The purpose of this blog is to look at ways of representing data visually from Elasticsearch. We wish to create reports without exposing the raw data to end users. The aim is to investigate if we can generate visualisations in the cloud in an efficient and cost effective way. We will be using serverless architecture specificially AWS Lambda functions.

Why visualise data?

Visual representations are a clear and concise way of communicating trends and patterns which humans can interpret quickly and easily. Raw numbers can be obscured behind the graph, so they only the trend or generalisation is presented to the user. A bar chart like - BarChart.png Is a lot easier to analyse than -

    { results: [
        { "key_as_string": "2019-08-26T09:00:00.000Z", "key": 1566810000000, "doc_count": 50 },
        { "key_as_string": "2019-08-26T10:00:00.000Z", "key": 1566813600000, "doc_count": 38 },
        { "key_as_string": "2019-08-26T11:00:00.000Z", "key": 1566817200000, "doc_count": 40 },
        { "key_as_string": "2019-08-26T12:00:00.000Z", "key": 1566820800000, "doc_count": 41 },
        { "key_as_string": "2019-08-26T13:00:00.000Z", "key": 1566824400000, "doc_count": 35 },
        { "key_as_string": "2019-08-26T14:00:00.000Z", "key": 1566828000000, "doc_count": 51 },
        { "key_as_string": "2019-08-26T15:00:00.000Z", "key": 1566831600000, "doc_count": 29 },
        { "key_as_string": "2019-08-26T16:00:00.000Z", "key": 1566835200000, "doc_count": 36 },
        { "key_as_string": "2019-08-26T17:00:00.000Z", "key": 1566838800000, "doc_count": 41 },
        { "key_as_string": "2019-08-26T18:00:00.000Z", "key": 1566842400000, "doc_count": 50 }
    	]
    }      

Sample data to visualise

For the purpose of having data to visualaise we have created a mock social media site, which allows for short textual posts with tags. Here is an example of some random machine generated content - MockSocial.png

We would like to be able to see and visualise trends which are happening within the system, which can be used to aid marketing or other business decisions.

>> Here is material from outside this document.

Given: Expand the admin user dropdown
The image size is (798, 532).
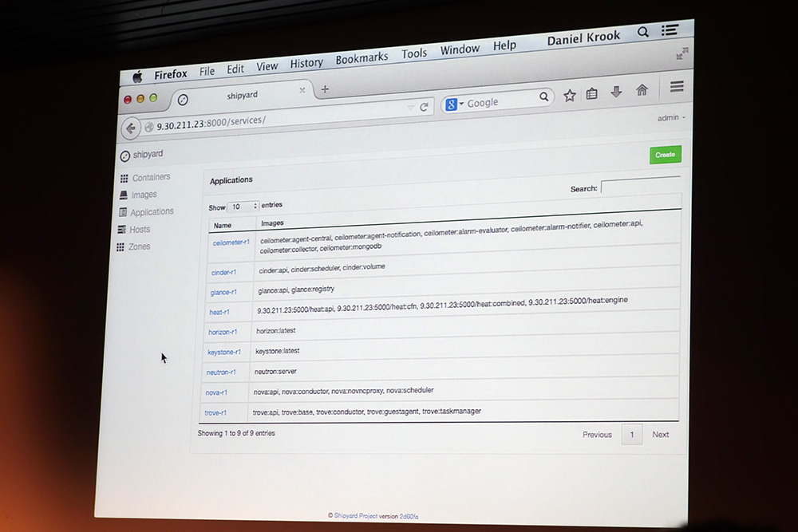Looking at the screenshot, I should 671,117.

Selecting the data to show

For this example, we have the potential to have very large data sets. For example Twitter can have approximately 500 million posts a day. We need a method of searching for data which is scalable, so for our example we are using Elasticsearch.

The main advantage to Elasticsearch is you can do sections of aggregation logic within the query itself. For example automatically doing the count per hour of entries, this increases the level of data abstraction, as we dont need to know exactly which entries are included just the aggregate count. Here is an example of the input to reterive the posts per hour for the last 24 hours -

	{
      "aggs": {
        "time_split" : {
            "date_histogram" : {
                "field": "DateCreated",
                "interval": "1h"
            }
        }
      },
      "query" : {
        "bool" : {
            "filter" : [
                { "range" : { "DateCreated": { "gte": "2019-07-21T00:00:00.00Z" } } 
                },
                { "range" : { "DateCreated": { "lte": "2019-07-23T00:00:00.00Z" } } 
                }
            ]
        }
      }
    }

And here is the response -

	{
      "took": 353,
      "timed_out": false,
      "_shards": { "total": 1,  "successful": 1, "skipped": 0, "failed": 0 },
      "hits": {
        "total": {  "value": 2000, "relation": "eq" },
        "max_score": null,
        "hits": []
      },
      "aggregations": {
        "time_split": {
          "buckets": [
            {
              "key_as_string": "2019-07-21T00:00:00.000Z",
              "key": 1563667200000,
              "doc_count": 27
            }
          ]
        }
      }
  	}

From the Elasticsearch request, there were 2000 matching posts, but the aggreation has split them down to just 24 entries. By moving as much as of the search logic into Elasticsearch we can improve performance, by reducing the total data transfered and the need for manual manipulation of the returned data.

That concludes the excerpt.